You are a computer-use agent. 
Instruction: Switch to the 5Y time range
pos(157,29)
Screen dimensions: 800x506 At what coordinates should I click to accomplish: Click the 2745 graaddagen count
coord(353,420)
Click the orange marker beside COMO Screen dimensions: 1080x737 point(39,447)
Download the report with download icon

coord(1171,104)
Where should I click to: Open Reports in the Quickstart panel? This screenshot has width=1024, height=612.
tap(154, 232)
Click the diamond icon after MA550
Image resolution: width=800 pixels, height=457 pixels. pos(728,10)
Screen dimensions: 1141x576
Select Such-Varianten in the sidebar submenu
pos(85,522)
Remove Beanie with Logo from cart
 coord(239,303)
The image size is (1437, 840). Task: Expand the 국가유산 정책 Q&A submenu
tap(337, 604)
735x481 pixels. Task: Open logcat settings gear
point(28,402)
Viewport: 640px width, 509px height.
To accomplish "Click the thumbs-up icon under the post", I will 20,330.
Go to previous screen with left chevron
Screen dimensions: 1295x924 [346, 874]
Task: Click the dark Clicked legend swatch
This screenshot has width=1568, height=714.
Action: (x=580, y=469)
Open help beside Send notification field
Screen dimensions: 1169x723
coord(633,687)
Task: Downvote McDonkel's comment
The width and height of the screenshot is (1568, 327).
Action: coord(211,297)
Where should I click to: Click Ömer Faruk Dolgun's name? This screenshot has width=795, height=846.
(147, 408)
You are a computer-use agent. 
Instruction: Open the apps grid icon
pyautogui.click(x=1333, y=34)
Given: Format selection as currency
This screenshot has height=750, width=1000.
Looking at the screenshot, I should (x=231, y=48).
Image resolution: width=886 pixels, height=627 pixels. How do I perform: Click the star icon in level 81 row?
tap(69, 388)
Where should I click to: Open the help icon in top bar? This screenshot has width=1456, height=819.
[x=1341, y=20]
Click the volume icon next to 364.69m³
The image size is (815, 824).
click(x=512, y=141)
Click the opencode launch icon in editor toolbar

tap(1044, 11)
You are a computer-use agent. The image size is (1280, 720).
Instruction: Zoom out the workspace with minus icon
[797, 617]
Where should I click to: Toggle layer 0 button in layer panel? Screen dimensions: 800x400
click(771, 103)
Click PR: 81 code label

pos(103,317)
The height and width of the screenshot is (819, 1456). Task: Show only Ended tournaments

· · ·

● What needs to be done
Return all of the material above verbatim, keeping every line in its original order.

● Response to the exercise
You are a computer-use agent. 
Instruction: Switch to the 5Y time range
pos(157,29)
Screen dimensions: 800x506 At what coordinates should I click to accomplish: Click the 2745 graaddagen count
coord(353,420)
Click the orange marker beside COMO Screen dimensions: 1080x737 point(39,447)
Download the report with download icon

coord(1171,104)
Where should I click to: Open Reports in the Quickstart panel? This screenshot has width=1024, height=612.
tap(154, 232)
Click the diamond icon after MA550
Image resolution: width=800 pixels, height=457 pixels. pos(728,10)
Screen dimensions: 1141x576
Select Such-Varianten in the sidebar submenu
pos(85,522)
Remove Beanie with Logo from cart
 coord(239,303)
The image size is (1437, 840). Task: Expand the 국가유산 정책 Q&A submenu
tap(337, 604)
735x481 pixels. Task: Open logcat settings gear
point(28,402)
Viewport: 640px width, 509px height.
To accomplish "Click the thumbs-up icon under the post", I will 20,330.
Go to previous screen with left chevron
Screen dimensions: 1295x924 [346, 874]
Task: Click the dark Clicked legend swatch
This screenshot has width=1568, height=714.
Action: (x=580, y=469)
Open help beside Send notification field
Screen dimensions: 1169x723
coord(633,687)
Task: Downvote McDonkel's comment
The width and height of the screenshot is (1568, 327).
Action: coord(211,297)
Where should I click to: Click Ömer Faruk Dolgun's name? This screenshot has width=795, height=846.
(147, 408)
You are a computer-use agent. 
Instruction: Open the apps grid icon
pyautogui.click(x=1333, y=34)
Given: Format selection as currency
This screenshot has height=750, width=1000.
Looking at the screenshot, I should (x=231, y=48).
Image resolution: width=886 pixels, height=627 pixels. How do I perform: Click the star icon in level 81 row?
tap(69, 388)
Where should I click to: Open the help icon in top bar? This screenshot has width=1456, height=819.
[x=1341, y=20]
Click the volume icon next to 364.69m³
The image size is (815, 824).
click(x=512, y=141)
Click the opencode launch icon in editor toolbar

tap(1044, 11)
You are a computer-use agent. The image size is (1280, 720).
Instruction: Zoom out the workspace with minus icon
[797, 617]
Where should I click to: Toggle layer 0 button in layer panel? Screen dimensions: 800x400
click(771, 103)
Click PR: 81 code label

pos(103,317)
The height and width of the screenshot is (819, 1456). Task: Show only Ended tournaments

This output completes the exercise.